Qui, durante il Risorgimento, passarono addirittura due imperatori: Francesco Giuseppe I d’Austria e, successivamente, Napoleone III di Francia. La famiglia Sigurtà subentrò nel 1941 e da allora si prese cura della tenuta, del giardino, restaurandolo e dando vita allo splendore che oggi possiamo ammirare.

“Migliore attrazione del mondo 2020” secondo Tiqets e non solo, innumerevoli i premi vinti

Una realtà, quella del Parco Giardino Sigurtà, che ha vinto innumerevoli premi, e guardandoci intorno non possiamo certo stupircene. Possiamo solo addentrarci sempre più tra i suoi sentieri, i suoi fiori, e scoprire le varie sezioni che ci mette a disposizione, con una mappa ben salda in mano, perché perdersi è un attimo… no, quello è il labirinto, una splendida attrazione dove perdersi è immensamente piacevole.

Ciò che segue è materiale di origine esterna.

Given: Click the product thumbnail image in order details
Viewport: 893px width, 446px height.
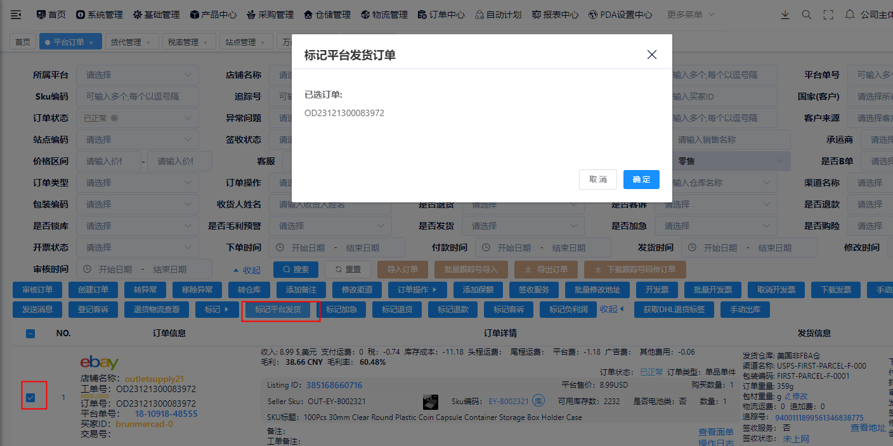Looking at the screenshot, I should point(431,402).
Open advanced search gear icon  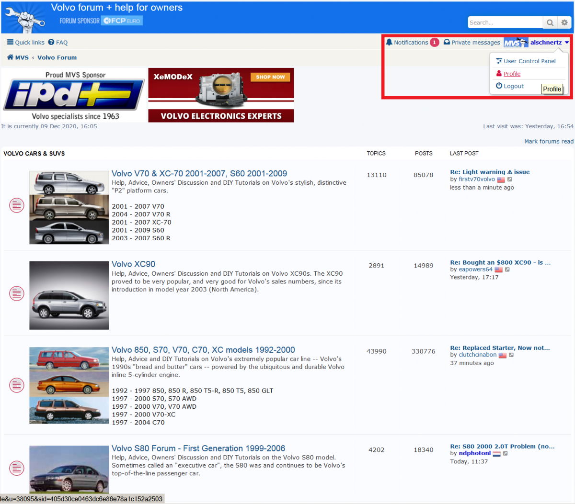[x=564, y=22]
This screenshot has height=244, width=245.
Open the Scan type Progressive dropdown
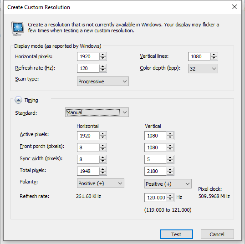(103, 81)
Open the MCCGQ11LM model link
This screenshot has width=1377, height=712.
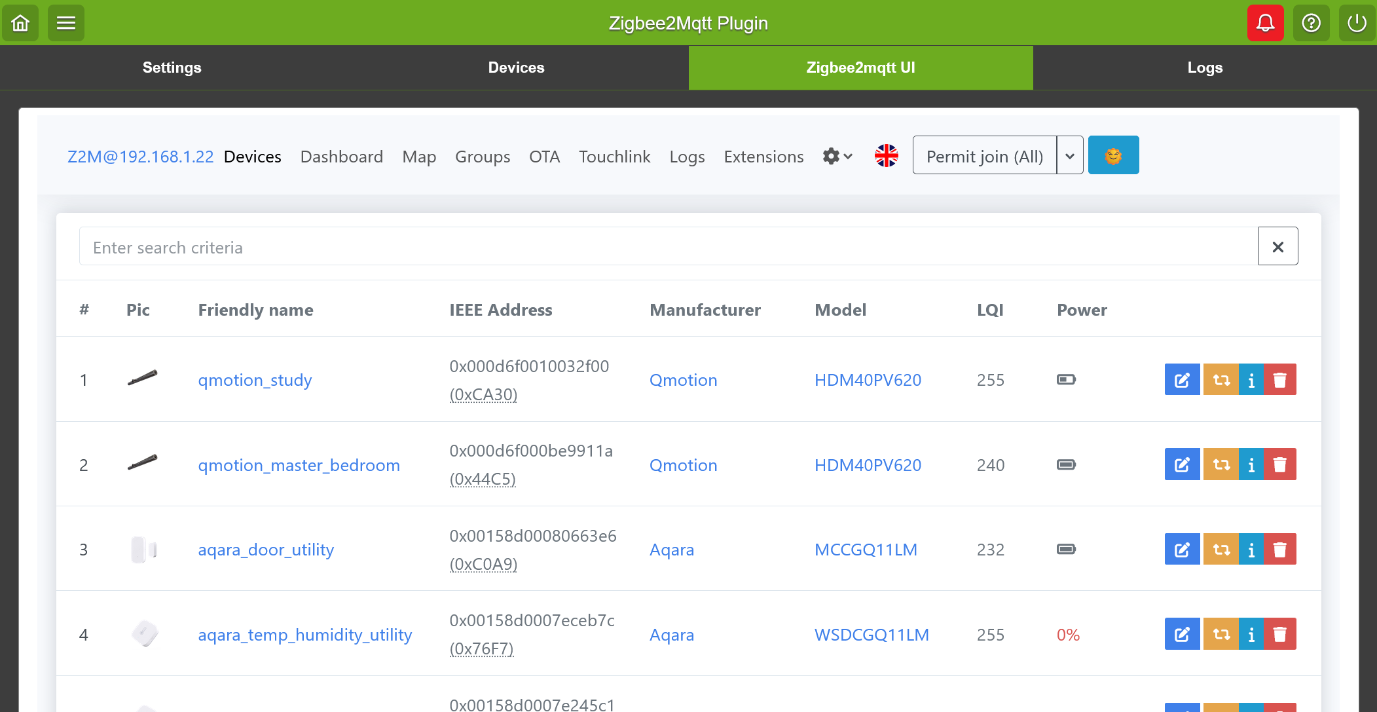pos(866,550)
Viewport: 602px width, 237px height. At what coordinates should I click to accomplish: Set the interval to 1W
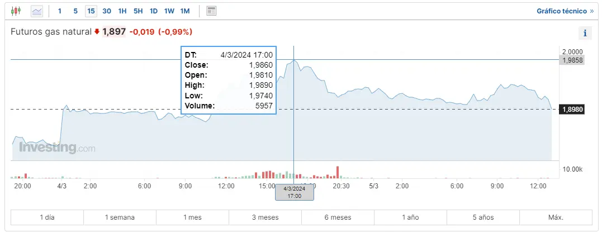[x=169, y=11]
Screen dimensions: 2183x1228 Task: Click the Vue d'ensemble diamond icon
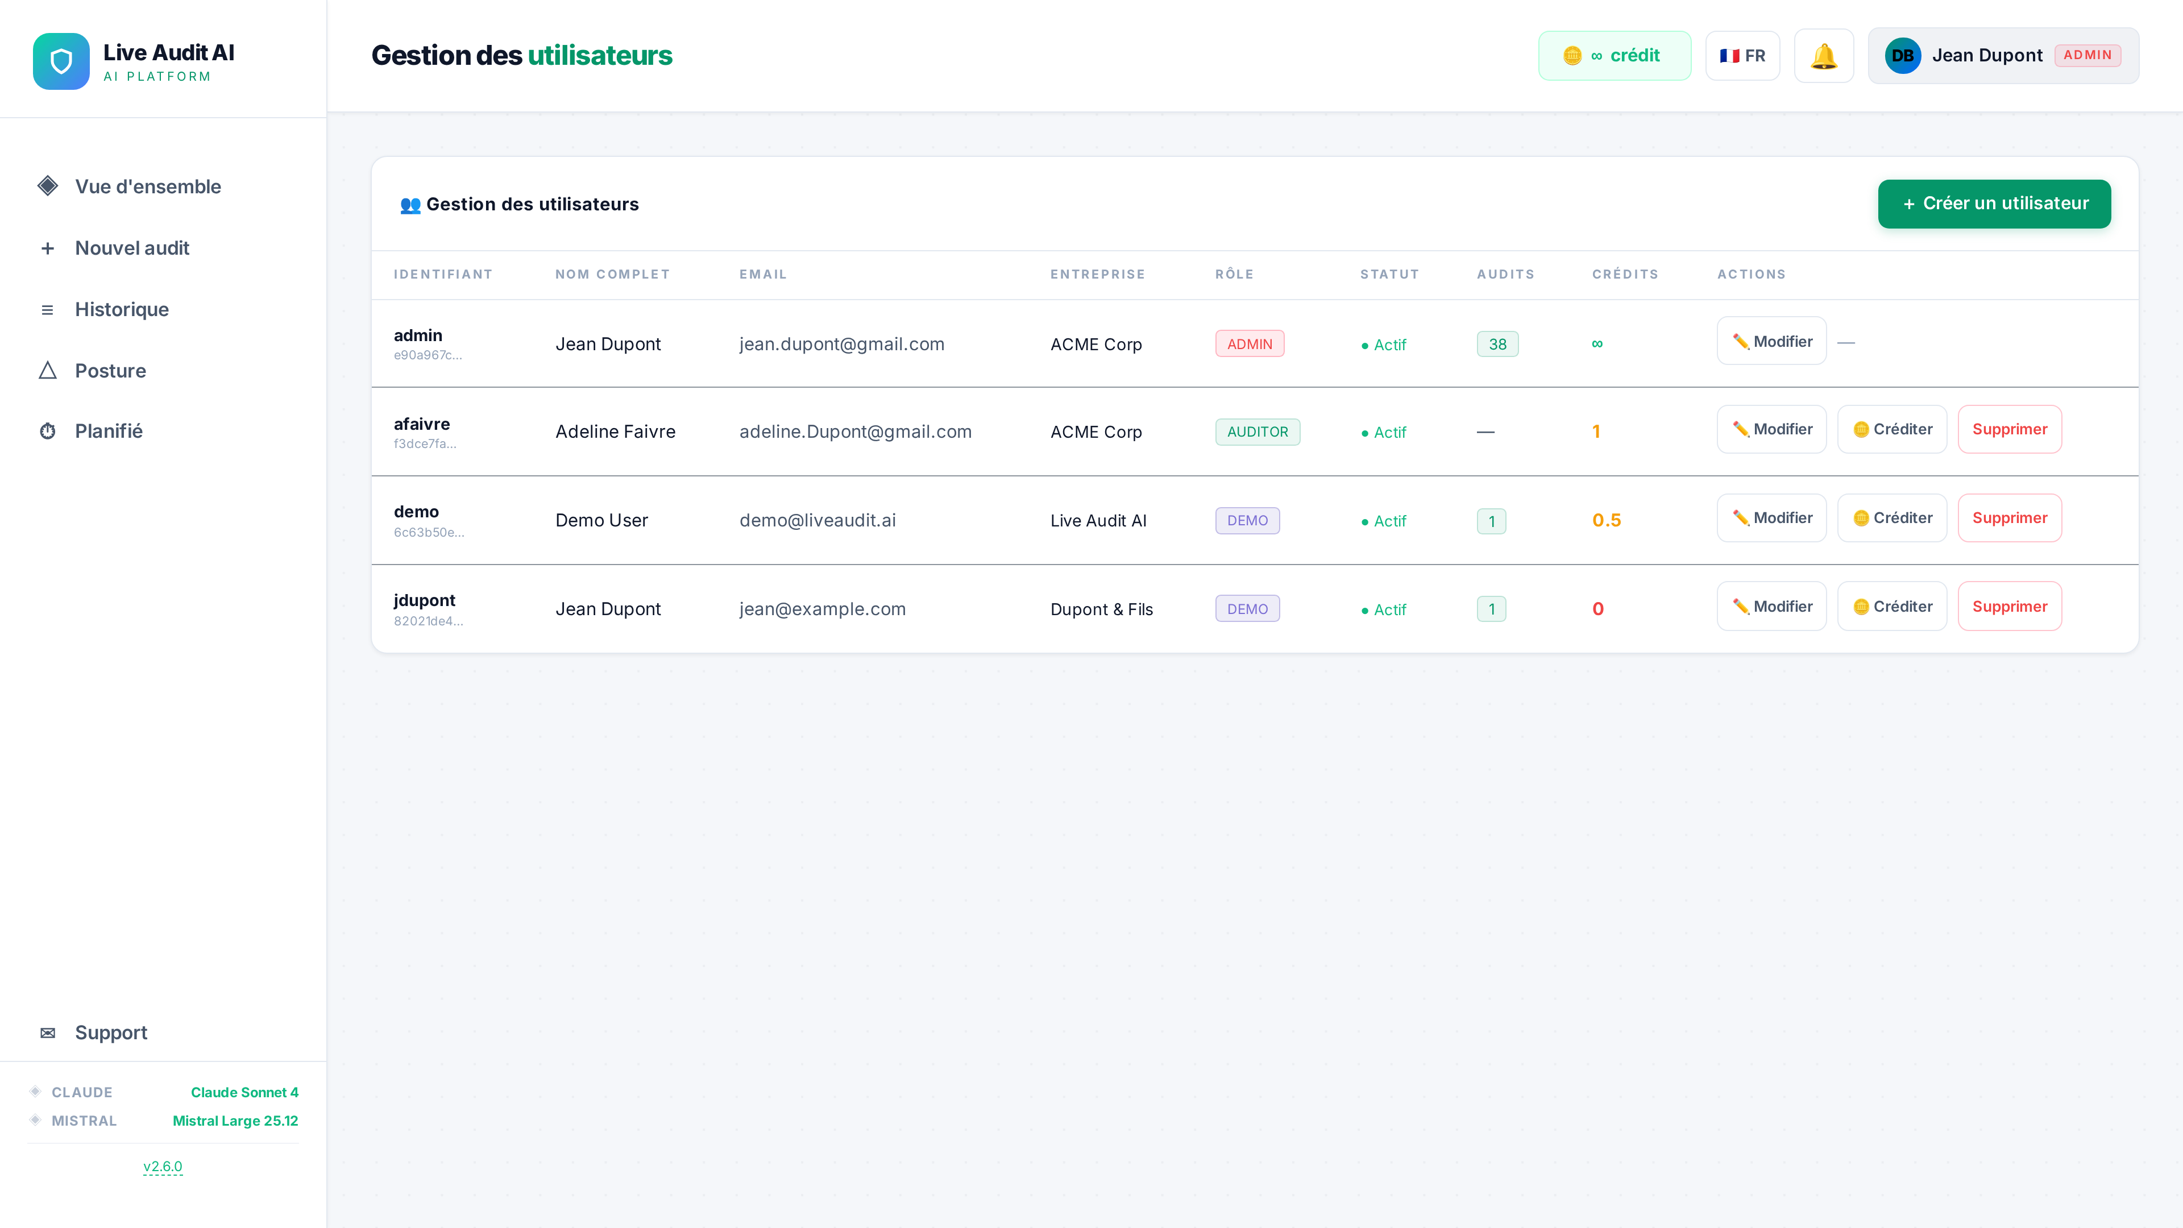pyautogui.click(x=47, y=186)
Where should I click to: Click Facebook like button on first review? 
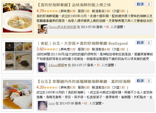click(x=140, y=4)
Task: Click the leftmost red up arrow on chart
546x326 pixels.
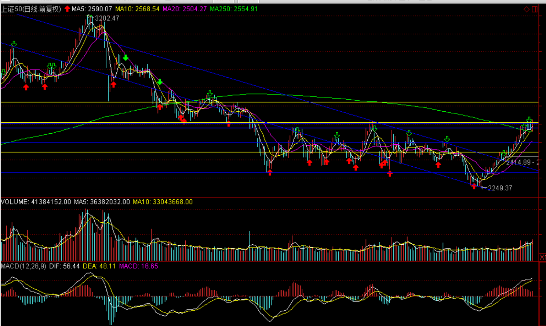Action: [26, 87]

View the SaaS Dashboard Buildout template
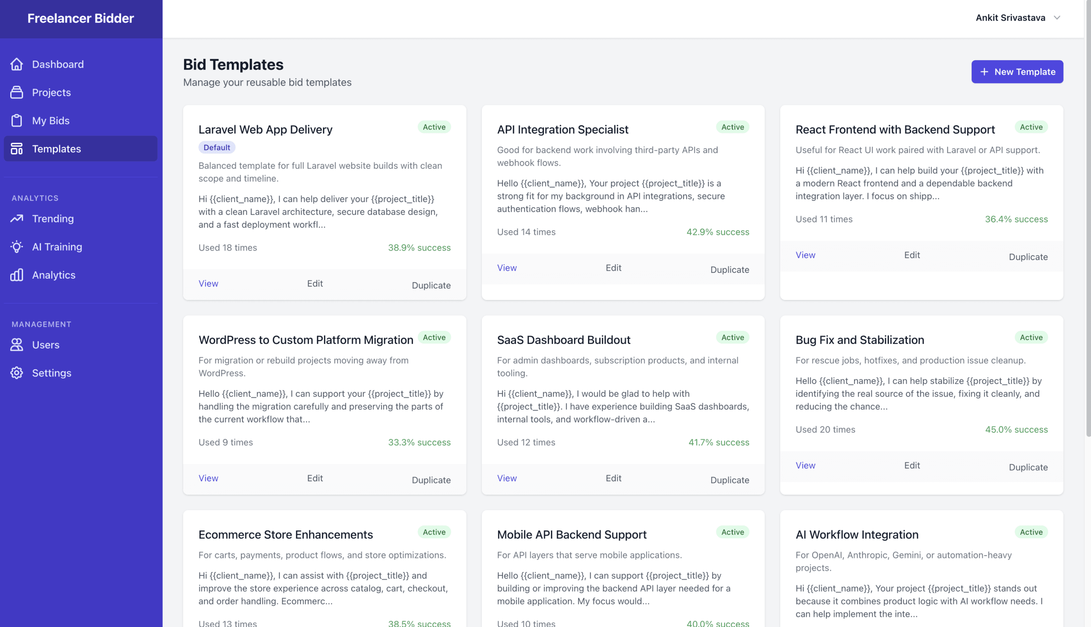coord(507,478)
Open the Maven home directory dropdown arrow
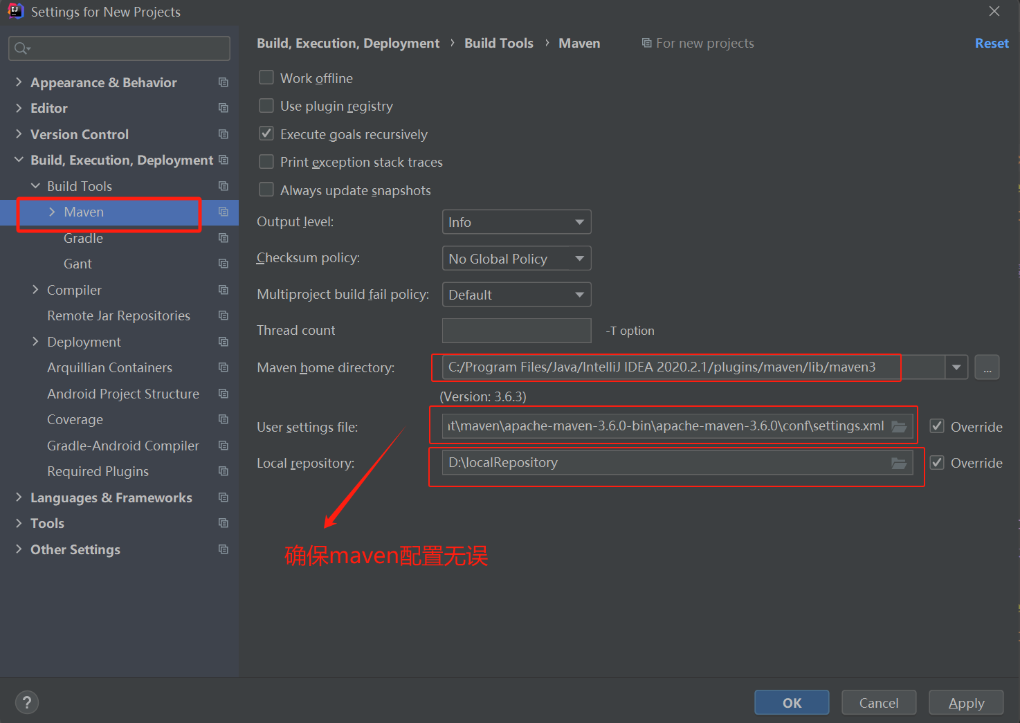Viewport: 1020px width, 723px height. click(x=956, y=367)
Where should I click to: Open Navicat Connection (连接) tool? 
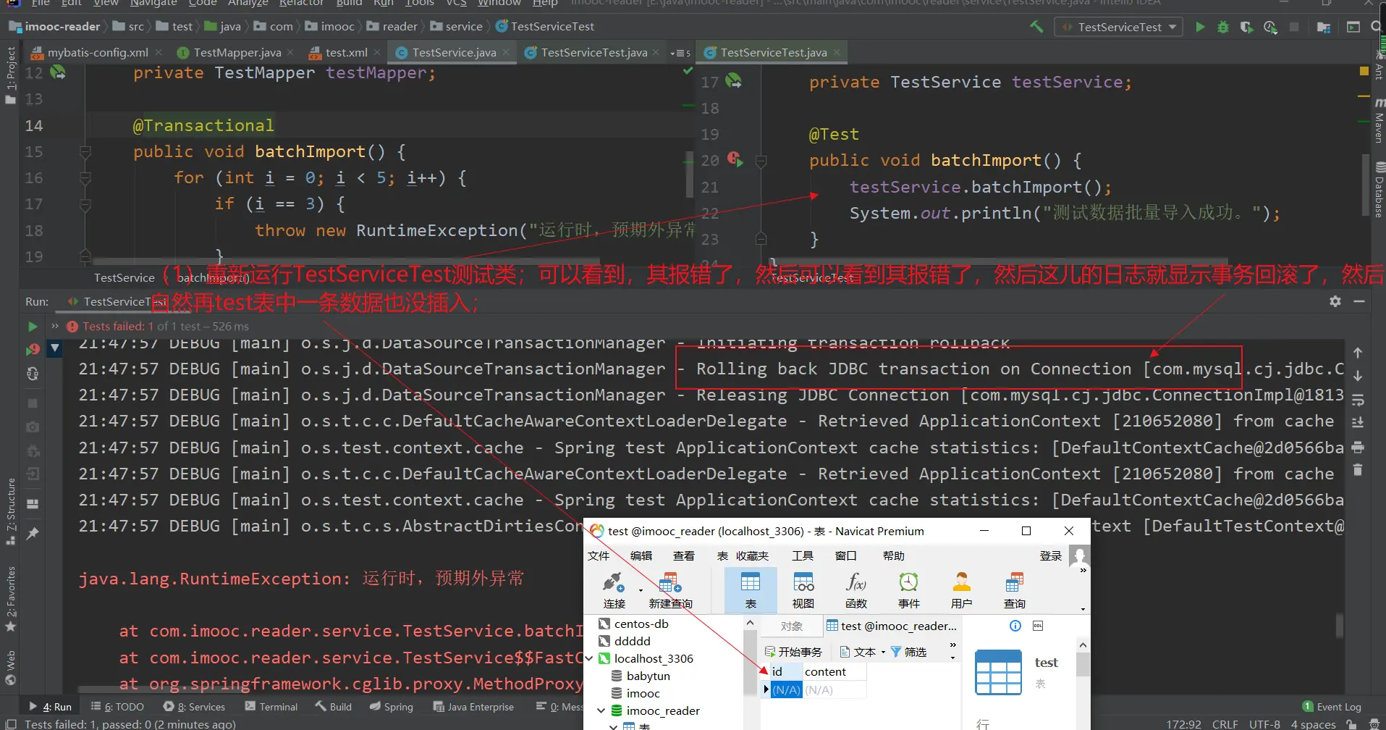point(614,590)
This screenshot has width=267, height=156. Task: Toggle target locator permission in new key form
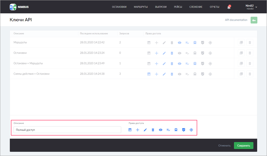(191, 130)
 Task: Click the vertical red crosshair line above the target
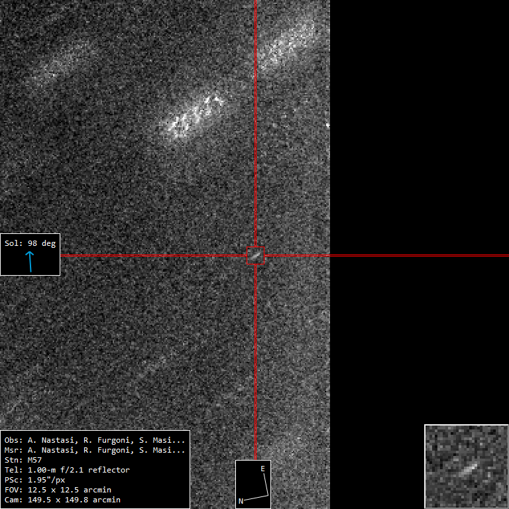point(256,133)
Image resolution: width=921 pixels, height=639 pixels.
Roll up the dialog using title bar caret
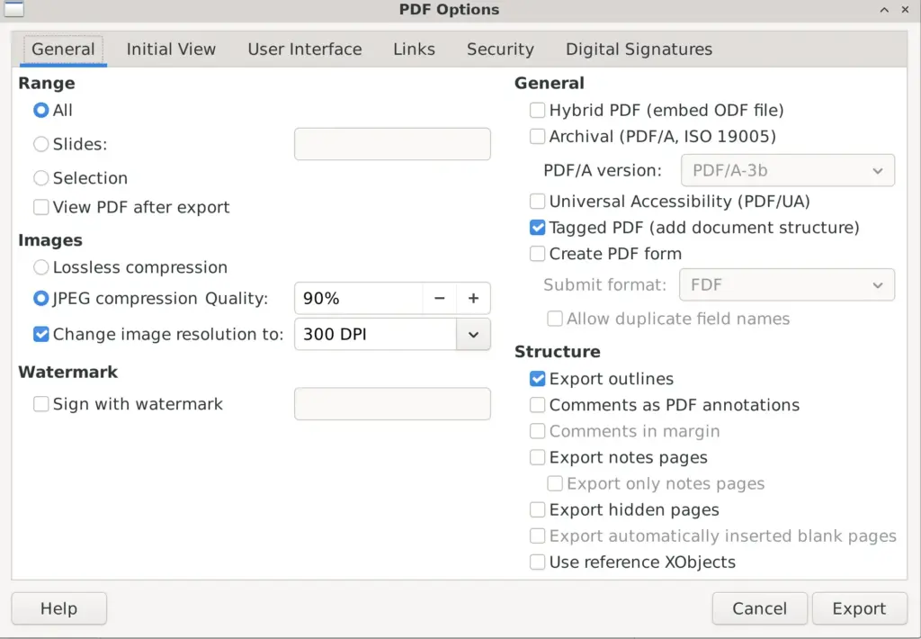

Oltre ai punti prettamente naturalistici ce ne sono altri di carattere più emotivo o spirituale. Si tratta della la grotta votiva, dedicata alla madonna di Lourdes, oppure il cimitero dei cani, nel quale sono sepolti gli amici a quattro zampe della famiglia Sigurtà o l’eremo di Laura, fatto costruire nel 1792 dal marchese Maffei.

Se i più piccoli potranno scoprire molte nozioni divertenti e istruttive nella fattoria didattica, le coppie troveranno particolarmente romantica la panchina degli innamorati, un luogo creato apposta con l’atmosfera che scioglierebbe i cuori più freddi. Tutti insieme, poi, ci si può ritrovare alla grande meridiana o ai giardini acquatici.

Insomma, c’è tutto quello che serve per passare una giornata all’insegna della spensieratezza, dimenticando la frenesia e gli impegni quotidiani. Unica raccomandazione: portare con noi solo le persone care per assicurarsi divertimento e condivisione.